Different arches divide the painting and make it more interesting

I start detailing the leaves and small branches, and I also revisit and detail the larger ones. This step can be a few passes, where I work both wet-on-wet and dry brushing. It’s a “what works best” scenario. I also try to break up the surface and avoid too many similar marks.

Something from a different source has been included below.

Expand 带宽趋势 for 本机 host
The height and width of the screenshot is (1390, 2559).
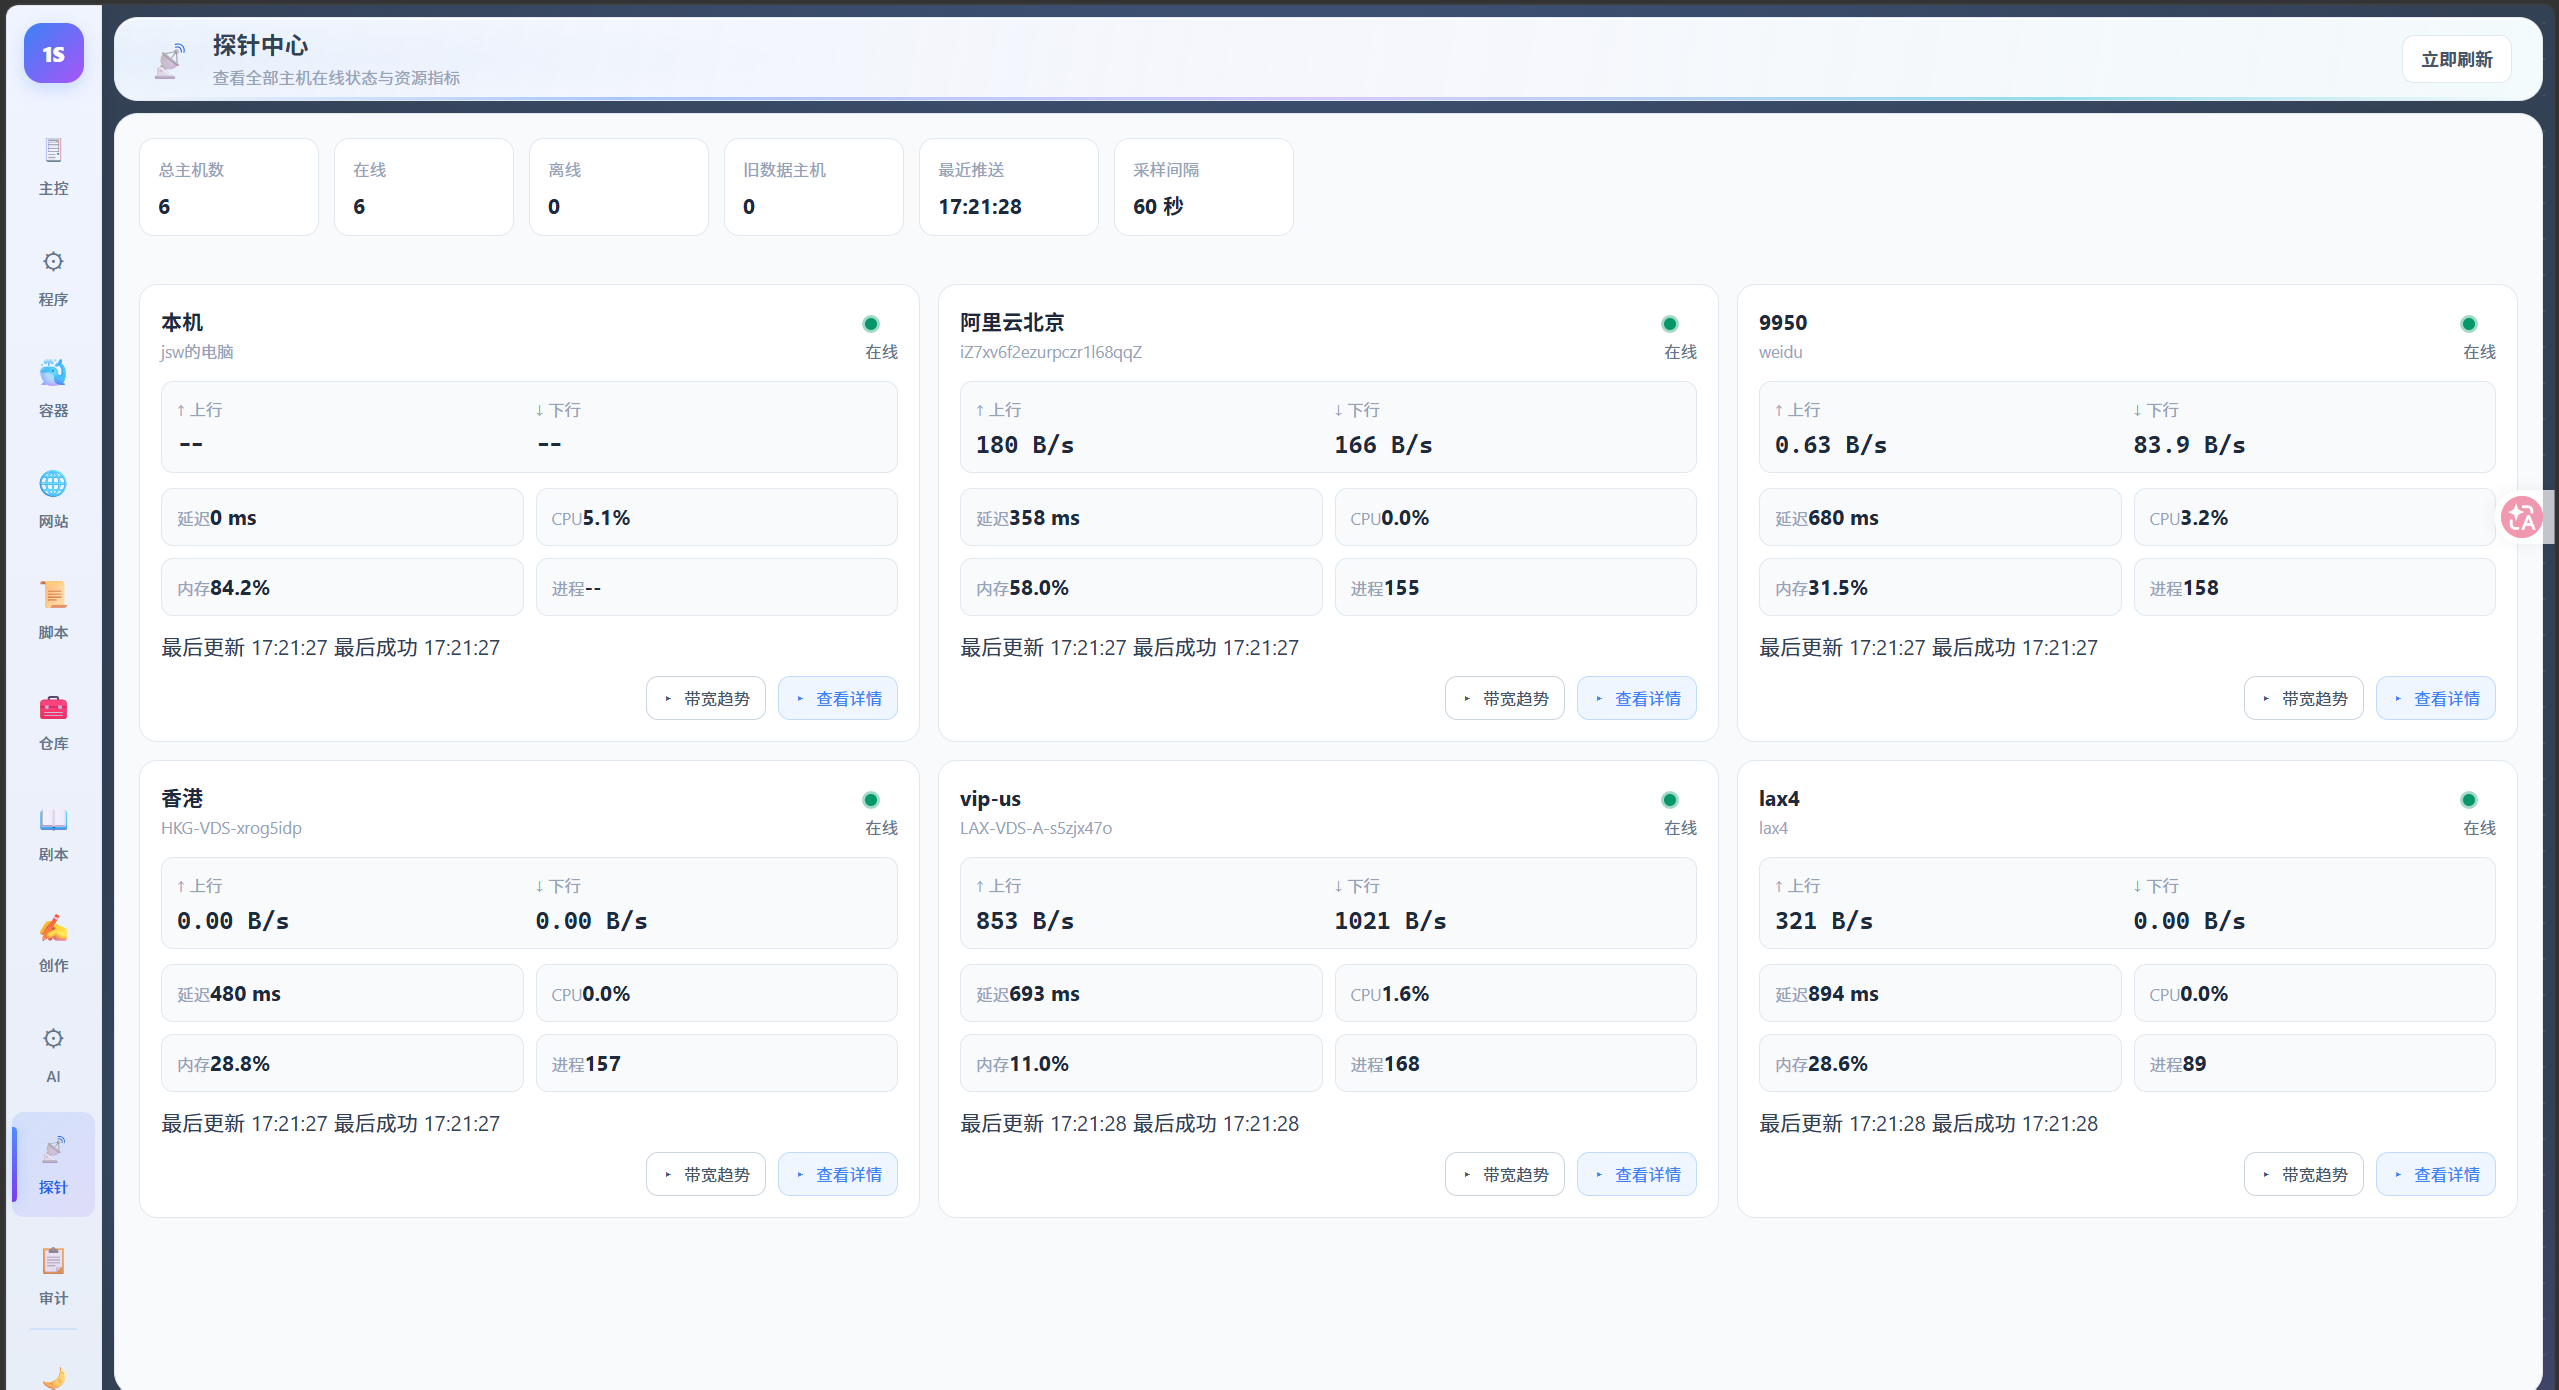coord(706,698)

12. Final details and correction of errors

A tree painting made up of dots

Small pointillist dots complete the image

I come back with pure opaque colors and dot them using little rounds and liners in a pointillism style. This allows me to modulate large fields of color with subtlety and control. The hardest part is over, and now I’m just tweaking, fixing minor mistakes and accentuating areas. This is also where you can expand the surface of the painting and make it look cool up close.

13. Expand your knowledge

A painting of a large tree

The painting process will deepen your artistic understanding of nature

And that’s all! Hang it on your wall and impress your friends and family. Your paintings will also make great gifts. But ultimately, you reap the rewards of having a deeper knowledge of the age-old tradition of oil painting, the comfort of completing a process and doing something physical, and a better understanding of beauty. complex and deep of Mother Nature.